Officials are eyeing potential conflicts between boaters and patrons who use the stand-up boards. With more than 400 boats and dozens of paddleboard users who call Gillson home during the May-October season, they want to find a solution quickly.
“The principal issue we have is that of a congested runway,” Park Board President Jim Brault said Feb. 11.
Right now, district staff are considering three general options, all of which they hope to research and bring back to the park board’s recreation committee on March 18:
• Moving paddleboard users just south of Gillson’s swimming beach, to a section of what is now called the South Beach non-swimming area;
• Moving paddleboard use to Langdon Beach, north of all Gillson operations;
• Extending the current sailing beach, which is just north of the swimming beach, further south, separating the two uses, while operating in the same general area.

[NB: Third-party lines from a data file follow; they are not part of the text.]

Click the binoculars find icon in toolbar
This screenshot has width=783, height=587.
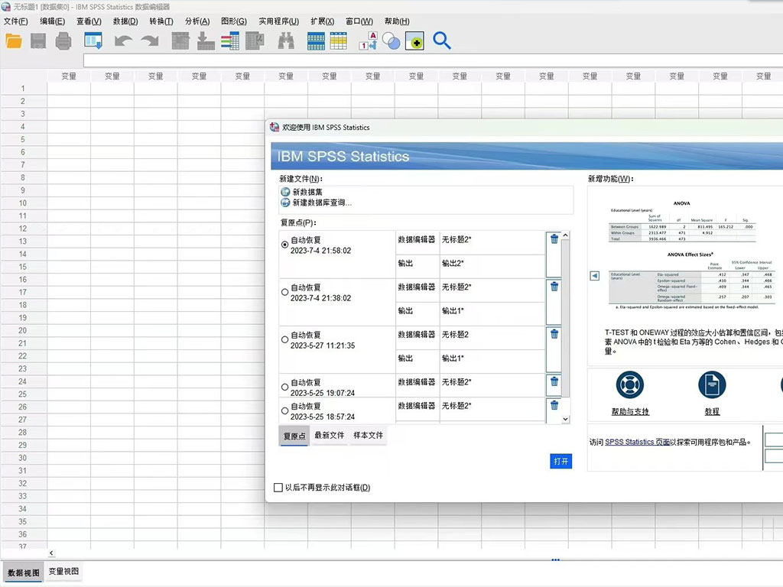coord(286,41)
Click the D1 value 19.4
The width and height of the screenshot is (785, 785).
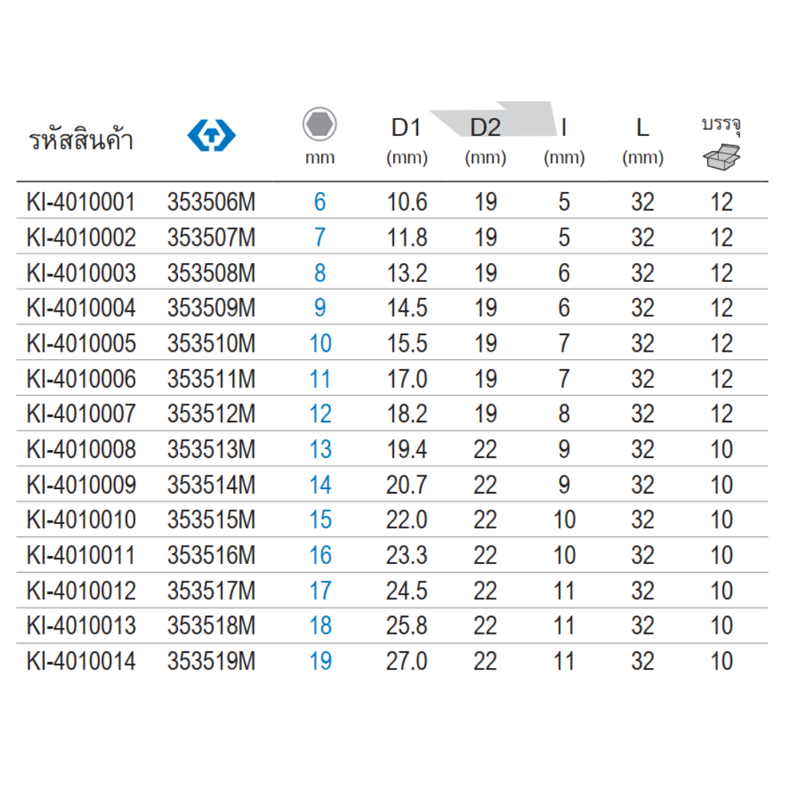[406, 450]
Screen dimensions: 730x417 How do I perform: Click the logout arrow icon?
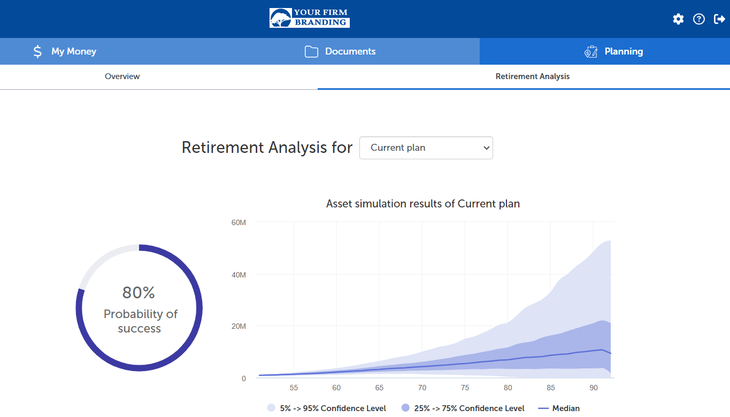point(719,19)
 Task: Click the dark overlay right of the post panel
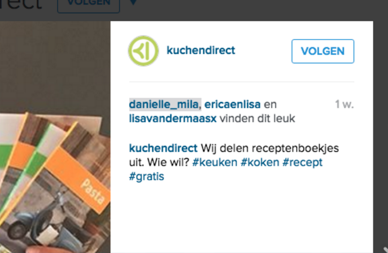click(381, 124)
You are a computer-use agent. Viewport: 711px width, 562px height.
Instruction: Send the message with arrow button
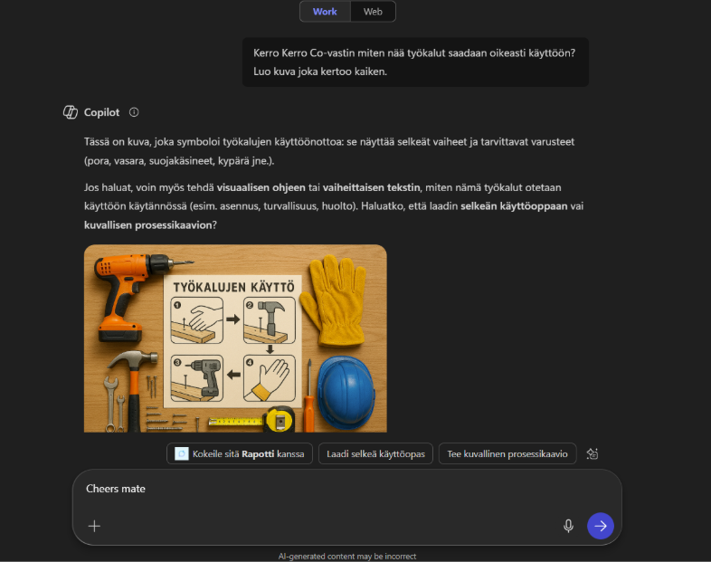(x=601, y=526)
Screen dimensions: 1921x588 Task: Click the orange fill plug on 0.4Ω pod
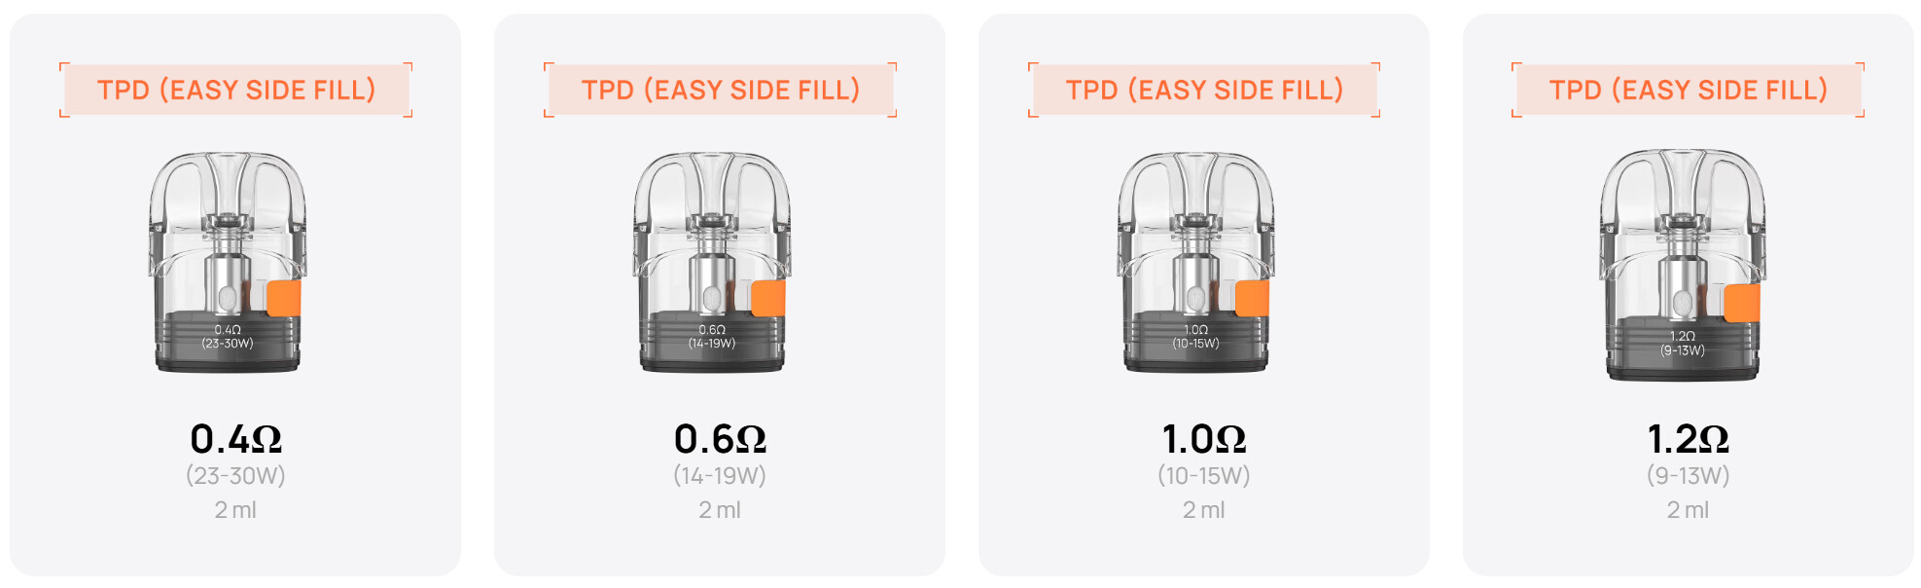click(x=283, y=298)
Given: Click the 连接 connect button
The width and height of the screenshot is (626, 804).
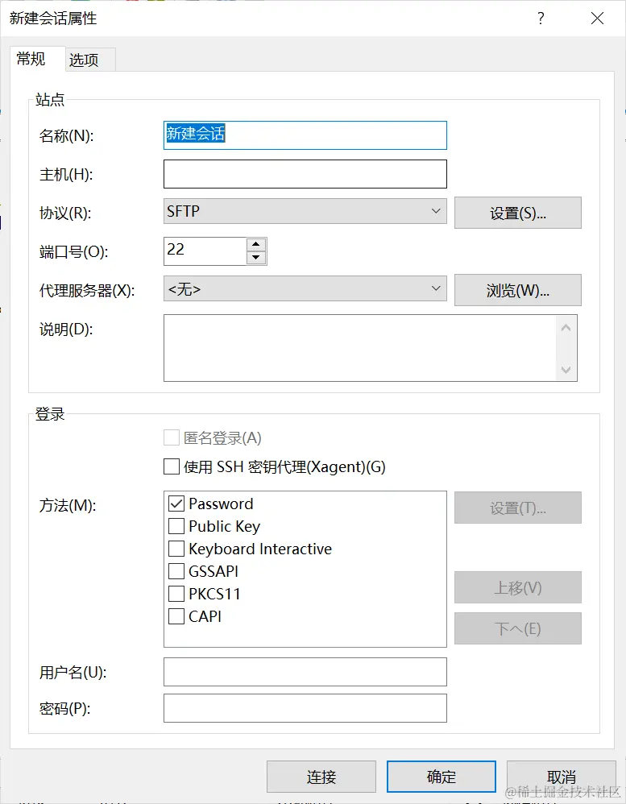Looking at the screenshot, I should [321, 777].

Each option comes with its own potential problems, district Recreation Superintendent Kathy Bingham said last week. For instance, Langdon suffers from a lack of parking spaces, while moving paddleboard users to different spots along Gillson raises difficulties when patrons use both boats and paddleboards, she said.
Staff also must consider how much it would cost to move existing paddleboard racks, or build new ones, lakefront manager Holly Specht said Feb. 18.
“There are actually a lot of costs involved in moving (paddle board operations),” she said. “For instance, If you move paddle boarders you are going to need new buoys and anchors, and that’s a cost. You also have the costs of additional personnel to handle security wherever you move them.”
Stand-up boards, steered with a paddle by a user who is generally tethered to the board, have become increasingly popular, Bingham said Feb. 14. While district staff saw only a few in 2011, last year about 40 paddleboard users rented rack space at Gillson, she said.
Many of the users are still on a learning curve, “so they spend more time in the water than on their paddles,” Bingham added. “Sailors can’t see them when they’re in the water, if there are any waves at all. They fear they are going to have an accident.”
Bingham’s staff has asked beach users for input on how to cut the potential for collisions – none of which have thus far been reported, she emphasized.
Wilmette resident Mary Ten Eick and her husband Robert sail; Mary Ten Eick said Feb. 18 that the problem of how to coordinate sailors and paddlers “is a tough one.” She said moving paddleboard use to the south end of the sailing beach might work. If that happens, she said, users should be instructed to paddle south rather than north, in order to keep clear of boaters. She didn’t think moving paddleboard use to Langdon Beach would be practical because of parking considerations.
Ten Eick said park district staff handled security at the sailing beach better last summer than had been the case in previous seasons. Security — including making sure sailing beach users had proper passes — has been a concern with some boaters, she said.